Vai-se o fundador, ficam os Demônios da Garoa

RONALDO EVANGELISTA
COLABORAÇÃO PARA A FOLHA

Último remanescente da formação original do tradicionalíssimo conjunto paulistano Demônios da Garoa, morreu em São Paulo na última sexta, dia 25, Toninho, nascido Antônio Gomes Neto. O músico tinha 76 anos de idade e sofria de diabetes e mal de Alzheimer e tinha câncer de próstata. Afastado dos Demônios há pouco mais de um ano devido à sua saúde frágil, Toninho foi internado no dia 17 de janeiro e transferido para a UTI no último dia 10. Vai-se um dos fundadores, fica a instituição criada: no mesmo fim de semana após sua morte, os Demônios decidiram continuar tocando, fazendo shows especiais em homenagem ao fundador, deixando a tristeza dar lugar à alegria da música.
Criado em 1943 (originalmente com o nome Grupo do Luar) no bairro da Mooca por Arnaldo Rosa, Francisco Paulo Gato, Arthur Bernardo, Cláudio Rosa e Toninho, o Demônios da Garoa é hoje o "mais antigo conjunto vocal do Brasil em atividade" -está no "Guinness". O grupo começou na música cantando de graça em festas e clubes e fazendo serenatas sob encomenda, até que se inscreveram em um programa de calouros e acabaram ficando em primeiro lugar, ganhando contrato com as Emissoras Unidas (que contava com as rádios Bandeirantes e Record, entre outras).
Em 1949 participaram da trilha sonora do filme "O Cangaceiro", de Lima Barreto (filme, aliás, premiado no Festival de Cannes naquele ano), e pela mesma época conheceram o compositor Adoniran Barbosa, figura importante na carreira do grupo. Filho de imigrantes italianos, Adoniran compunha sambas que funcionavam como crônicas da vida do paulistano típico, de bairros como Bexiga, Brás e Mooca, daqueles que falam "ôrra, meu". Como os Demônios, que se identificaram e lançaram várias composições suas, como "Saudosa Maloca" (1954), "Samba do Arnesto" (1954) e "Trem das Onze" (1964), todas enormes sucessos nas carreiras do conjunto e de Adoniran.

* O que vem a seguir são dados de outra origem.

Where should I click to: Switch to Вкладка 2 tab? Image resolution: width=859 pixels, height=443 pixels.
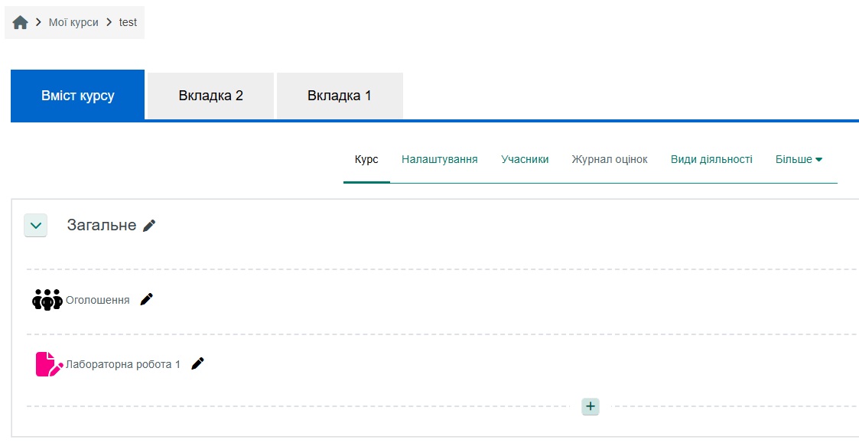(210, 96)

Por suas características tão tipicamente da cidade, tanto intérpretes como compositor se tornaram ícones de São Paulo, e de São Paulo em uma época, pelo bom humor, pela originalidade e pela interpretação que ao mesmo tempo homenageia e ri do paulistano. Antes de Vinicius fazer sua famosa (e injusta) declaração sobre São Paulo ser o túmulo do samba, os Demônios já eram genuínos representantes de uma vertente paulista do gênero, e mais -carregando toda a personalidade da "terra da garoa". Como nos "erros" e pronúncias tipicamente paulistanos ("nós fumos e não encontremos ninguém").
Criado em uma época em que eram comuns os conjuntos vocais como Anjos do Inferno e Bando da Lua, os Demônios não utilizavam-se de harmonias mirabolantes, mas criaram um estilo único de cantarolar as melodias com divertidas onomatopéias nas introduções, fazendo scats como "cans-cans-cans-cans" e "cascaringundum". Todos também bons instrumentistas, utilizavam-se até do pouco conhecido violão-tenor, com quatro cordas, próximo do banjo e do bandolim, que era tocado por Toninho. Em mais de 60 anos de conjunto, lançaram dezenas de discos, e atualmente continuam tocando com freqüência em lugares como o Bar Brahma, no centro. Para quem nunca assistiu show deles, é como andar na avenida Paulista ou passear no parque Ibirapuera: tem que ser feito e vai valer muito a pena.